On February 6, Queen Elizabeth officially kicks off her Platinum Jubilee. It will be celebrated throughout the year with official state events planned for the first week of June. As the longest serving monarch in Britain’s history, the Queen, 95, remains a much-adored sovereign who has served with dignity and grace.
On the 70th anniversary, we will be looking back with nostalgia at those fairytale images of the beautiful 25-year-old Queen and her dashing husband, Prince Philip, at the coronation. The iconic image from that day with the Queen adorned in the Imperial State Crown, holding the scepter with a massive 500 carat diamond and a golden orb underscores the tremendous responsibility and power she inherited.
When a young Queen Elizabeth II acceded to the British throne 70 years ago, the coronation’s pageantry, ancient traditions and jaw-dropping Crown Jewels captivated the world. The historic Crown Jewels play an integral part of the coronation ceremony, each imbued with symbolism, history and some of the world’s most important jewels. In honor of the Queen’s Platinum Jubilee, it’s worth taking a closer examination of the Queen’s coronation jewels—and their hidden meaning.
A Crown Fit for a King—and a Queen
On June 2, 1953, Queen Elizabeth and Prince Philip arrived at Westminster Abbey, the setting for every coronation since 1066, in a fairytale-like gilded state coach. For the ride from Buckingham Palace to the Abbey, she wore the George IV State Crown. If it looks familiar, well it’s the same one she wears in her famous image that is emblazoned on British stamps.
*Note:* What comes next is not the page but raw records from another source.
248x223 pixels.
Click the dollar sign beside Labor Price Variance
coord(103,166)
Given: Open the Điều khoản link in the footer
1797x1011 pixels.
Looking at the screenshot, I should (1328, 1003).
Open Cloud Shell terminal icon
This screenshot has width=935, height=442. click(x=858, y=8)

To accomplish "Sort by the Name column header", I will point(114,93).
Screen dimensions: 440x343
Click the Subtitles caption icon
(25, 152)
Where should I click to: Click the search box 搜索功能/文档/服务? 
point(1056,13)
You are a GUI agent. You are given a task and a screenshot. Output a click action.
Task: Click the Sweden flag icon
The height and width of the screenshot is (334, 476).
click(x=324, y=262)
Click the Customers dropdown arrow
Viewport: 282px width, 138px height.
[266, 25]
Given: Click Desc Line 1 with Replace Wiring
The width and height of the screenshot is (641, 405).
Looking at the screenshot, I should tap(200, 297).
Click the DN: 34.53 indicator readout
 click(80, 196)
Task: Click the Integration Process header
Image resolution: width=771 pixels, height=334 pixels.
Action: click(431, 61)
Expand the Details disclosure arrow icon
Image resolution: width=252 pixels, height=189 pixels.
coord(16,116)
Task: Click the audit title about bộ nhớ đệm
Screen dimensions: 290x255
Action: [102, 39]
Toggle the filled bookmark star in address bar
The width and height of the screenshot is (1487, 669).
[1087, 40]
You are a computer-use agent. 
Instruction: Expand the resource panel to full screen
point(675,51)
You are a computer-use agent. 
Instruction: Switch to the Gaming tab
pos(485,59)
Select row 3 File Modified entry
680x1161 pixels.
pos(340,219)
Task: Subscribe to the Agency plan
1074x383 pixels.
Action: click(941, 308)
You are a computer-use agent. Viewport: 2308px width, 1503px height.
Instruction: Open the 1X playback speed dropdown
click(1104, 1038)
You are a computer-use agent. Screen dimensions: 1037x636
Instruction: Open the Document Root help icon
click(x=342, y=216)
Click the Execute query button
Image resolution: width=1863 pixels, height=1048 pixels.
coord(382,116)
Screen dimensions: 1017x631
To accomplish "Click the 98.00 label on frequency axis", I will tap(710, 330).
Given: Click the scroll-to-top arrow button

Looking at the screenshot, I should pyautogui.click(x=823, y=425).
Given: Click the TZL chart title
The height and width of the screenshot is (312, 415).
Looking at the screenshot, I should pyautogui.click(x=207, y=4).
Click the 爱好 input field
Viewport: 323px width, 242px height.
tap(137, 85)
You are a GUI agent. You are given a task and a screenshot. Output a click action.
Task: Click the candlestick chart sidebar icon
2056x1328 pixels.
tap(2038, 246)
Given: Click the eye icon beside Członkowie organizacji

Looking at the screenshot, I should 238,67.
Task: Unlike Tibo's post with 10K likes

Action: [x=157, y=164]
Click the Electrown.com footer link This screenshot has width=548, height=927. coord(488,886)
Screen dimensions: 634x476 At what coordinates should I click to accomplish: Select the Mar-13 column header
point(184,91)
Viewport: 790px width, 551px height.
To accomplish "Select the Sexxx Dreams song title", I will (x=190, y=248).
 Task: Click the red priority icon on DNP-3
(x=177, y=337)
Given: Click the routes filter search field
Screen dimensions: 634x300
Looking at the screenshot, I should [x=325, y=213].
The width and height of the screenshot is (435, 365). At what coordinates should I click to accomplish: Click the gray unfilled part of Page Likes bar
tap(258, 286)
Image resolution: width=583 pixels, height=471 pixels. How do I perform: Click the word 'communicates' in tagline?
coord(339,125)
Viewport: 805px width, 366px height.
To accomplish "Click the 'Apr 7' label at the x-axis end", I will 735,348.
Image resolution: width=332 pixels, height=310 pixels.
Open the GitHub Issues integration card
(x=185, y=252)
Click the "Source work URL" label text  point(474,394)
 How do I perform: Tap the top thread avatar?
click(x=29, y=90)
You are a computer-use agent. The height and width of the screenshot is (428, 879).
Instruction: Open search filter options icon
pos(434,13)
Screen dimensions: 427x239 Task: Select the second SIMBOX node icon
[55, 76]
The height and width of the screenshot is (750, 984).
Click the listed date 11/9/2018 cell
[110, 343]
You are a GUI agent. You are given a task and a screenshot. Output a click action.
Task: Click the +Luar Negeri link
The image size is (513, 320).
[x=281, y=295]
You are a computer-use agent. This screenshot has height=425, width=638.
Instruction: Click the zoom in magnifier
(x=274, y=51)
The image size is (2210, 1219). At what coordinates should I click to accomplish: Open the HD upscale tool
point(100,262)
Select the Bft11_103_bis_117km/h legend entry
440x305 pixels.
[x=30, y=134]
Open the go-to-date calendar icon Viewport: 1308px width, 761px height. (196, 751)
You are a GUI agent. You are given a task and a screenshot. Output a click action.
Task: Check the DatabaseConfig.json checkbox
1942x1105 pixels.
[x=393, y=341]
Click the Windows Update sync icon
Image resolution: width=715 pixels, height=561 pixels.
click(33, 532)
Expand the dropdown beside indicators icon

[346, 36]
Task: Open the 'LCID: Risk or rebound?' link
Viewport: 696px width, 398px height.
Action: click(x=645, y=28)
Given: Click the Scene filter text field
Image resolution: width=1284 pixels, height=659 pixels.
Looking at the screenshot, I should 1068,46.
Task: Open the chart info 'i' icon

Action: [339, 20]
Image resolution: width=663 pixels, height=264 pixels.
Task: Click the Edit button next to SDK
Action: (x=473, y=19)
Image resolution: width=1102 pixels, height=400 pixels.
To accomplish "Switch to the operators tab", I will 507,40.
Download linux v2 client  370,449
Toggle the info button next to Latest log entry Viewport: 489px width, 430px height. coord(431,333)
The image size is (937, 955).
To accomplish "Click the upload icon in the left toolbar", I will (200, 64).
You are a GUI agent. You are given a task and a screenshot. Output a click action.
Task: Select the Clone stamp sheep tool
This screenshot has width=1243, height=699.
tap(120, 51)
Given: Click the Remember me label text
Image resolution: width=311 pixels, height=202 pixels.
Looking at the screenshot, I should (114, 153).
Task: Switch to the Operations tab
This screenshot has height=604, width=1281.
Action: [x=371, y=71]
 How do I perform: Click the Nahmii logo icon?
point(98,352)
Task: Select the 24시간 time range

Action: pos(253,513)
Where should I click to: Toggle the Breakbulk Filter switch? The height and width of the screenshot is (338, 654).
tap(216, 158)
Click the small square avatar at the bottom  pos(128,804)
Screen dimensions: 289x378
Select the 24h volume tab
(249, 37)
Made for George IV’s coronation in 1821, the crown was created by British jeweler Rundell Bridge & Rundell with over 12,000 diamonds and nearly 200 pearls in shapes of English roses, Scottish thistles and Irish shamrocks.
Since King George VI, it has been worn exclusively by British queens and consorts, including Queen Victoria and the Queen Mum. Over the decades since, Queen Elizabeth has worn the crown at numerous official state engagements and affairs.
The George VI crown was one of three crowns worn on the Queen’s coronation day. The anointing of crown—and all the pomp and circumstance of coronation service—dates to King Edgar at Bath in 973. While many of the rituals have remained the same, the original Latin service was changed to English with the crowning of Queen Elizabeth I.
The Power of the Crown Jewels
The empowering Coronation Regalia—the crown, scepter, rod and orb–have been used since 1661 to crown England’s sovereigns. These are safely stored at the Tower of London for over 600 years and are among Great Britain’s greatest tourist attraction.
During the ceremony, as tradition dictates, Queen Elizabeth was crowned with St. Edward’s Crown, the most sacred of the crowns. Made in the 11th century for Saint Edward the Confessor, the original crown was melted down and the gold used to create Charles II’s coronation crown in 1661. The magnificent nearly five-pound gold and jeweled headpiece weighed heavily on the petite Queen who wore it during the three-hour service.
A symbol of authority and sovereignty, the awe-inspiring scepter holds the world’s largest faceted white diamond. That alone is a statement of power and wealth! The original 1661 scepter was redesigned after King Edward VII’s acquisition of the Cullinan diamond, a 1.33-pound diamond discovered in South Africa in 1905. As the largest diamond ever discovered, King Edward had it cut into several stones and placed largest—a massive 530 carat diamond—in the redesigned scepter.
The golden Sovereign’s Orb, also made in 1661, delineates the Queen’s religious power. As “god’s representative on Earth,” the Queen is given the gold orb as a symbol of Christian world. It is set with a jewelled cross on top and surrounded by a band of diamonds, gemstones and pearls.
Queen Elizabeth’s Coronation Diamond Jewellery
On the big day, Queen Elizabeth kept her jewellery simple. She wore the Coronation Necklace, a diamond line necklace with large collet set diamonds that was made by the British jeweller Garrard for Queen Victoria in 1858.
The Monarch wore the matching Coronation Earrings, also made by Garrard for Victoria, featuring cushion cut diamond studs, with detachable large pear-shaped diamond pendants. The Coronation necklace and earrings are among the Queen’s favorite jewels, and she often wears them to state affairs and formal occasions.
Following the coronation ceremony, the Queen arrived on Buckingham Palace’s balcony to wave to her subjects wearing her third crown of the day, the Imperial State Crown. Made in 1937, it has 2,868 diamonds, 17 sapphires, 11 emeralds, 269 pearls and 4 rubies. The centerpiece is the 317.4 carat Cullinan II, the sister stone to the Cullinan I.
While kings and queens come and go, it’s the crown’s rituals and symbolic jewels and regalia that survive—and remain tangible signs of history as we look forward the Queen’s Platinum Jubilee.